[FRAGMENTO DE PÁGINA]
Por Fátima Rodríguez

La literatura de Víctor Hugo Piña Williams es –ha sido- anómala desde que empezó a escribir hace ya unos veinte años, hecha más con el oído que con la pluma, más con la inteligencia de la lengua que con el sentimiento de la palabra. Pero no por ello ignora esos mundos visuales o sentimentales, que no le son ajenos, sino que le son colindantes. No son frecuentes este tipo de autores en español –menciono, por ejemplo, a Cabrera Infante, Julián Rios o a Juan Carvajal– pero lo son en cambio  mucho más frecuentes entre los ingleses y los franceses. Debo decir que esto no resulta natural, ya que el español es una lengua que se presta para ese sentido del oído que se oye en sus raspaduras, en sus crujires, en sus articulaciones no siempre bien conservadas.

[LÍNEAS PROPORCIONADAS]

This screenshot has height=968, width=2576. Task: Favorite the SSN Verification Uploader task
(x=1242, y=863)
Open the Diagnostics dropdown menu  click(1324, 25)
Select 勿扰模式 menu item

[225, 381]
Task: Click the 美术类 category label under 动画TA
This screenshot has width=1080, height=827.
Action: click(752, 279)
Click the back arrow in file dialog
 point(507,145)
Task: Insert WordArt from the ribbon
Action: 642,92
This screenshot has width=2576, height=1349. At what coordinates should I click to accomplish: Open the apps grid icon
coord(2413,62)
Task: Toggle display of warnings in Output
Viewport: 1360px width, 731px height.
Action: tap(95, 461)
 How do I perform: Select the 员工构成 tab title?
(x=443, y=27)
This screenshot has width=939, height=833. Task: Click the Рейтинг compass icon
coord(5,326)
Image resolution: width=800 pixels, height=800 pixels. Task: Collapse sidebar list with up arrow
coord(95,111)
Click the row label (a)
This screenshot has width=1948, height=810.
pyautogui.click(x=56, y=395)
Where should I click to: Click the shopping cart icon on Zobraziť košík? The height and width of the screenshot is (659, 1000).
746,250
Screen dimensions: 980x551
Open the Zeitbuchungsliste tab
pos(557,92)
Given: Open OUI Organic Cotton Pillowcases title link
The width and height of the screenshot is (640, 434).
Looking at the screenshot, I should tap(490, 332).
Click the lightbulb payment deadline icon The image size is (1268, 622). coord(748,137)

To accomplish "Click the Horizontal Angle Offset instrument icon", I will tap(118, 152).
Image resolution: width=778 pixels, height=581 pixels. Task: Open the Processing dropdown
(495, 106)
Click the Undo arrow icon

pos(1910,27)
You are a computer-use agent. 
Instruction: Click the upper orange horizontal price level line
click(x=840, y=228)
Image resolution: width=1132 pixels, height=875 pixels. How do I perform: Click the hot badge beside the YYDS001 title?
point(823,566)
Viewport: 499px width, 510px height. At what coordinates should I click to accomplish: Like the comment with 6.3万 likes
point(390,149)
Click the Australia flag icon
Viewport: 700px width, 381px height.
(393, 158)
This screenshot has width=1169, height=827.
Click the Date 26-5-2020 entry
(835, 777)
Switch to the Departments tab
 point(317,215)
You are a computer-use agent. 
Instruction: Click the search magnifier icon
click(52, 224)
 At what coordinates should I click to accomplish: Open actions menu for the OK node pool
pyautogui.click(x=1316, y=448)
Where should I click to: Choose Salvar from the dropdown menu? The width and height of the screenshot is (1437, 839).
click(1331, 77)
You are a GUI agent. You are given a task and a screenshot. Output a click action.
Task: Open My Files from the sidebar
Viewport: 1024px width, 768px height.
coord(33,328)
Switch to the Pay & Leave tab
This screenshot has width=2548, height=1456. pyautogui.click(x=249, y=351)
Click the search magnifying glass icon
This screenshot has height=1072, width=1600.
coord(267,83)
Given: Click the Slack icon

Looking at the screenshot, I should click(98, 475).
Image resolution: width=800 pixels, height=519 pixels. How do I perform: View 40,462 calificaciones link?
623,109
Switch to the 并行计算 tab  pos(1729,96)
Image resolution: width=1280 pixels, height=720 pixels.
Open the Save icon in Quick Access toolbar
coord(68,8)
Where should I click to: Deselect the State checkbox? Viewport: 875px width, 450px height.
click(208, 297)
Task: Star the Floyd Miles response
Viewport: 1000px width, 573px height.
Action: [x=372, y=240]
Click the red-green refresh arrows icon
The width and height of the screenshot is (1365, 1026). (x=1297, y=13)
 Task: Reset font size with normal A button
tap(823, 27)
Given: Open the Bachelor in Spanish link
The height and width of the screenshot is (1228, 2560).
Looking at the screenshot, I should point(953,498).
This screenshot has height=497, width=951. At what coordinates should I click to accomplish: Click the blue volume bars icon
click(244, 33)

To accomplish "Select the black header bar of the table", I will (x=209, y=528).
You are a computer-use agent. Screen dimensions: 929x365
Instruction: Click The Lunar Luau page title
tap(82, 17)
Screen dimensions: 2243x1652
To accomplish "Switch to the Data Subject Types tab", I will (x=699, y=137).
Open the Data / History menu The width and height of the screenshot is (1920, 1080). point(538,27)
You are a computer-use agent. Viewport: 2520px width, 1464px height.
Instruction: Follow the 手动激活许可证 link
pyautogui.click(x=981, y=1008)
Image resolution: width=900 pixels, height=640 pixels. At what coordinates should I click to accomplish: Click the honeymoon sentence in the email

[TAREA A REALIZAR] ¿Puedes transcribir sin cambios el pasaje del fragmento sobre la literatura de Víctor Hugo Piña Williams que va desde "La literatura de" hasta "siempre bien conservadas.", con estas últimas palabras incluidas? Estas líneas proceden de otra fuente.

[SOLUCIÓN]
La literatura de Víctor Hugo Piña Williams es –ha sido- anómala desde que empezó a escribir hace ya unos veinte años, hecha más con el oído que con la pluma, más con la inteligencia de la lengua que con el sentimiento de la palabra. Pero no por ello ignora esos mundos visuales o sentimentales, que no le son ajenos, sino que le son colindantes. No son frecuentes este tipo de autores en español –menciono, por ejemplo, a Cabrera Infante, Julián Rios o a Juan Carvajal– pero lo son en cambio  mucho más frecuentes entre los ingleses y los franceses. Debo decir que esto no resulta natural, ya que el español es una lengua que se presta para ese sentido del oído que se oye en sus raspaduras, en sus crujires, en sus articulaciones no siempre bien conservadas.